I can scarcely remember what it was like to be that 11 year old who sat in the kitchen. Let’s go and find him.

Shed Perspective

2 years ago, I wrote the post Shed Light which has probably been my most popular blog to date. The reason why many of you will have kept up with me until now. Since then I have been trying to find answers which is what I set out to do. I have never stopped being hungry in asking questions and trying to further my understanding.

Knowledge precedes understanding, but understanding precedes perspective. Everything must be seen in context. I wrote that post on Diwali which is the most auspicious day in the Hindu calendar marking the journey that Lord Rama makes from one side of India to the other, to get home. The day after Diwali is Bestuvaras which marks the start of the New Year, which in this case is 2071. It is fitting that after the day of illumination, it should be followed by a new beginning. The chance to change perspective.

I was fortunate enough to go to India this year and spend some time with some amazing kids. Many of them were disabled – born without limbs, deformities, psychological defects and even blind – and it was a privilege to see their perspective on life. Within a week of coming back to England, I broke my leg and had a chance to see what it was like to be in their position. After seeing how well they dealt with their hardships, I realised how ungrateful and selfish I was.

I wallowed in self-pity. I became agitated because I couldn’t do the things I wanted to. I blamed myself for my situation and made it seem like I was the only person suffering. Through the trauma, I spared no thought for those worse off. “I was hurt…this was horrible…fuck everyone else” and in this way I became the one thing that I made a commitment not to be in 2012. Ignorant.

Weeks down the line now, I realise how ungrateful I was. It was a natural reaction to what happened, but I am disappointed that I didn’t open my eyes. There is a magic in positive thinking that is underrated. There was nothing I could do about my situation, other than to change my perspective about it. I would have to change my lifestyle, but not necessarily for the worse, as rather than running, I have been able to spend more time with the people that matter most.

So this is my commitment to the next two years. Every time I feel like my eyes are closing in dark times, I need to remember in my mind’s eye those kids that found solace in themselves. Knowing that adversity is the catalyst of progress, not the restriction of it. From now on, I am going to take the blinkers off and realise how good it is to appreciate what I actually have.

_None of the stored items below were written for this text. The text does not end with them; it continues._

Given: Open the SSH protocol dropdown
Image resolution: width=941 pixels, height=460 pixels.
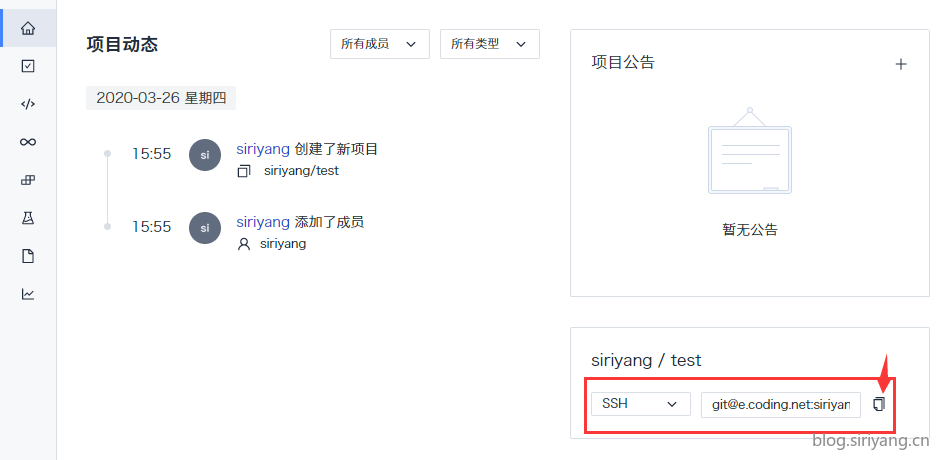Looking at the screenshot, I should pos(641,404).
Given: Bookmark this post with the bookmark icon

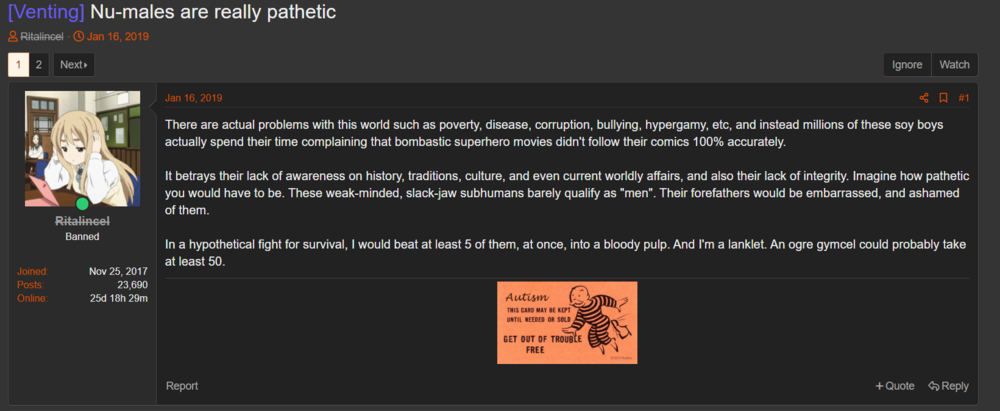Looking at the screenshot, I should 943,98.

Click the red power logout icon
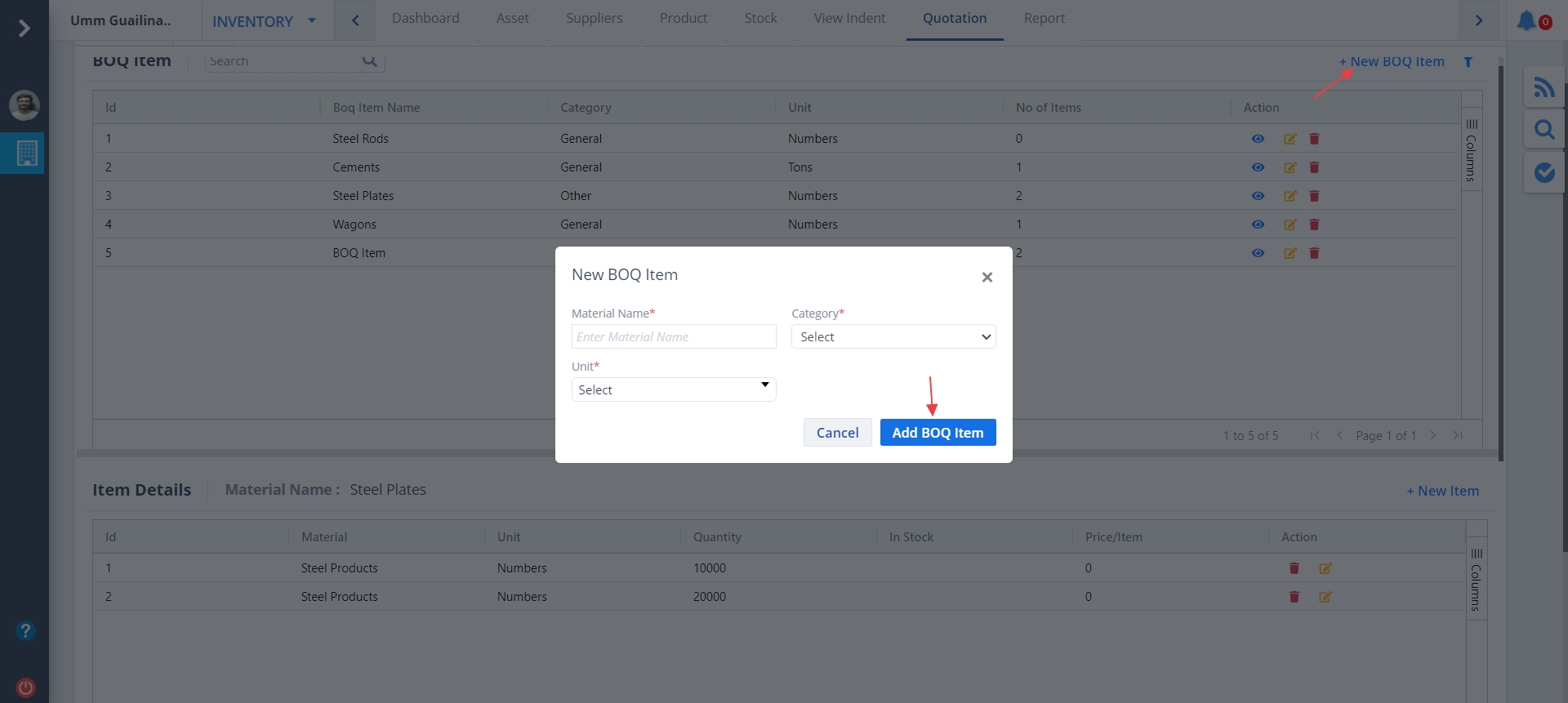(x=25, y=687)
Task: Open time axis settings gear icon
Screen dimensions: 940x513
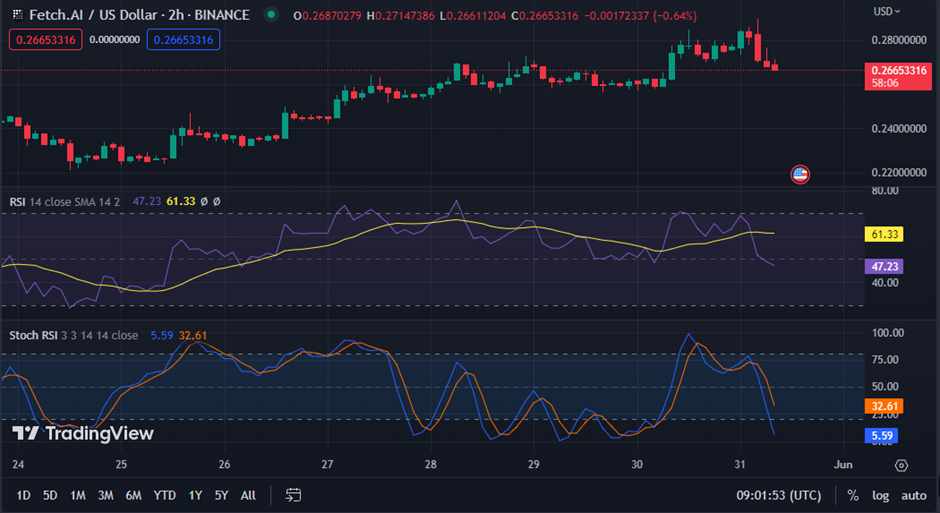Action: [901, 465]
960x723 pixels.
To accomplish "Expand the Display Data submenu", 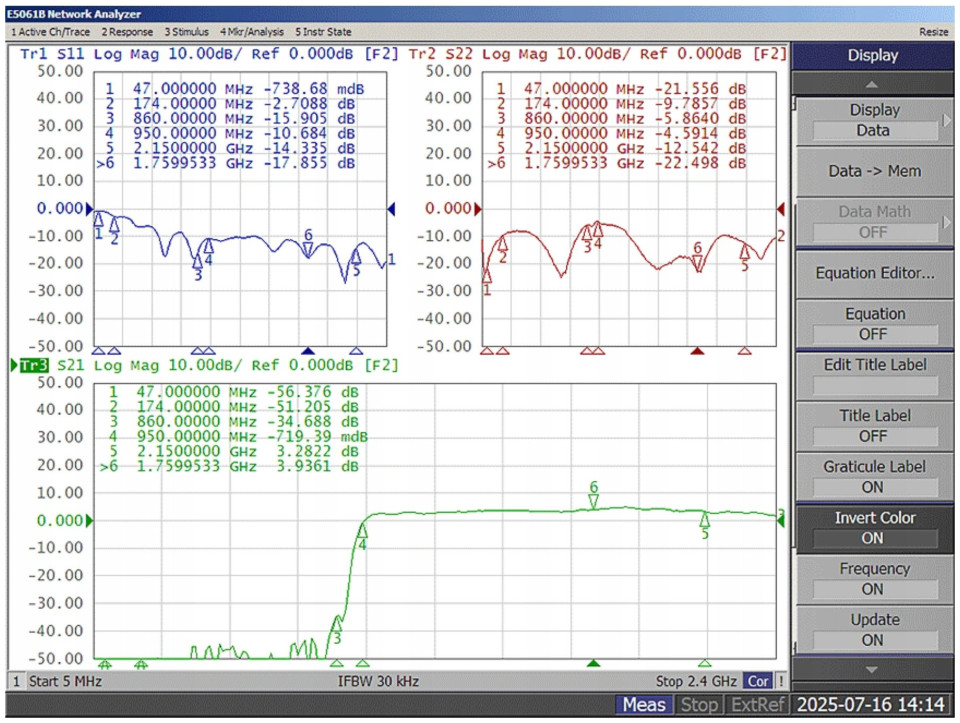I will coord(874,120).
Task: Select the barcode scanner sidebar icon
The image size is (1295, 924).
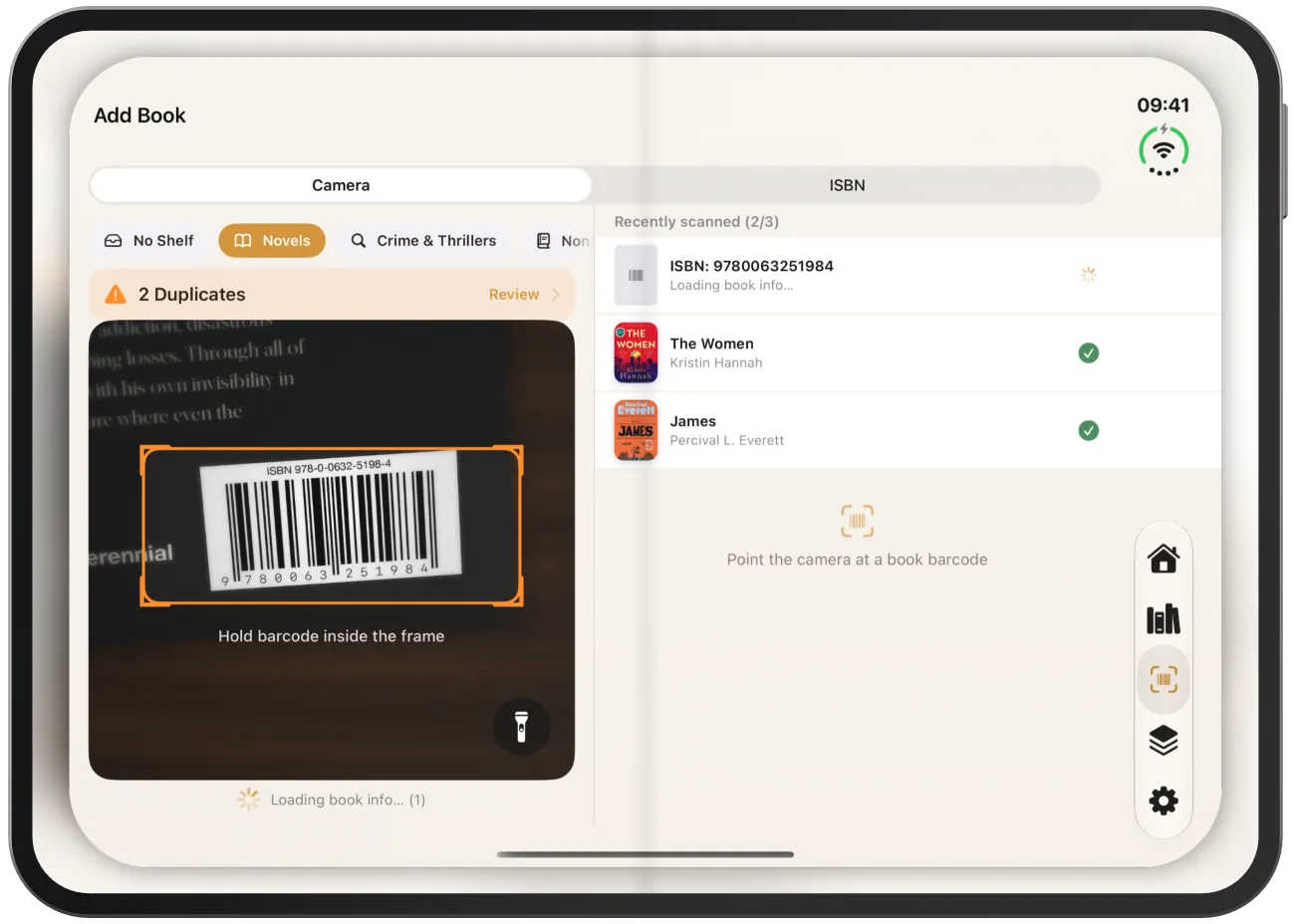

This year as a resolution to yourself, regardless of whether you are Hindu or not, use perspective as a positive. Tell yourself how lucky you are each day to be alive. Smile at what you love about yourself. Message the people that love you – don’t wait for them. Hold out your hand for those that need it. Look at what is in front of you and relish the challenge. Take risks. Walk (or in my case hobble) forward.

And if you ever feel like your eyes are closing, read this post again to remind yourself of how great it is to feel the light hit your pupils for the first time each morning. Then get up and live.